# PB12-Plus-vs PB13-Ultra



## ShaunH (Sep 15, 2009)

So as most know SVS is now offering DSP amps on all its news subs. And that includes the PB12-plus and PB13-ultra with new 800 and 1000 Watt DSP amps respectively. These new amps have added a better feature set, full digital controls, more power, and better control for SVS. if rumors and comments are correct, the new DSP amps improve sound quality as well. But its also added to the price of the subs.

(These prices are the normal prices after the pre sale runs out,shipping is also not included.)

PB12-Plus: $1499 - $1549

PB13-Ultra: $1899 - $1999

So now the the plus is in the price range the Ultra debuted at. And the Ultra is pretty much at or over 2k when shipping is added in. 

How close is the Plus to Ultra in sound quality and overall permanence? I've read comments that the plus with the new DSP amp is close to the ultra's sound quality. Further are these subs still competitive in an ever tougher sub woofer market? What are you thoughts?


----------



## recruit (May 9, 2009)

Hi Shaun, I have found the Ultra driver to be the best one SVS have made to date, the PB13 sounds just so right and if I were to choose out of the Plus and Ultra, I would urge to take the Ultra as in relevance to size it is not that much bigger but it most certainly is the better sub and worth the extra $$$.


----------



## macmovieman (Dec 7, 2010)

I had to make a similar decision recently and I decided to pull the trigger on the PB13-Ultra and I am glad I did. This thing rocks for music and movies.


----------

GIVEN DATA:
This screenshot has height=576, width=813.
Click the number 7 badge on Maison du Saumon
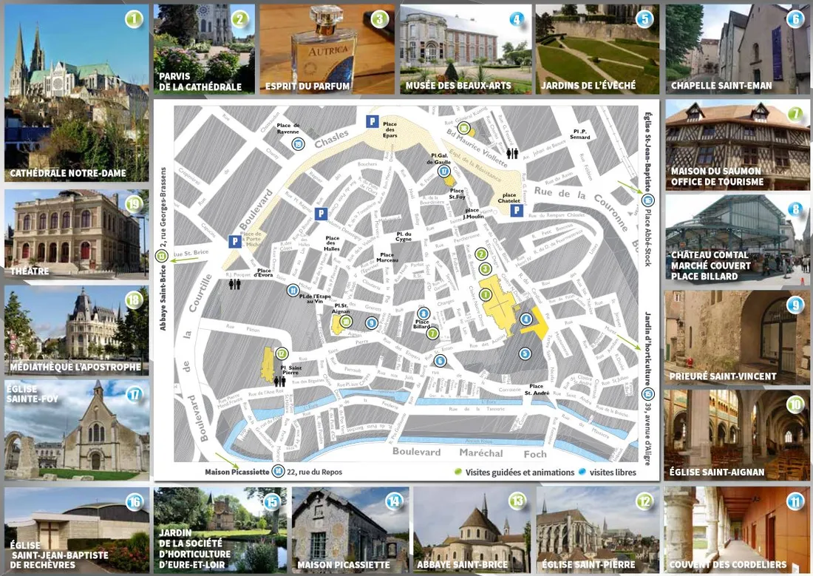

EXERCISE TASK: Reproduce the stretch of the subwoofer thread from "## recruit (May" through "(Dec 7, 2010)" word for word. The listing has nothing to do with the subwoofer thread.

OUTPUT FOR THIS EXERCISE:
## recruit (May 9, 2009)

Hi Shaun, I have found the Ultra driver to be the best one SVS have made to date, the PB13 sounds just so right and if I were to choose out of the Plus and Ultra, I would urge to take the Ultra as in relevance to size it is not that much bigger but it most certainly is the better sub and worth the extra $$$.


----------



## macmovieman (Dec 7, 2010)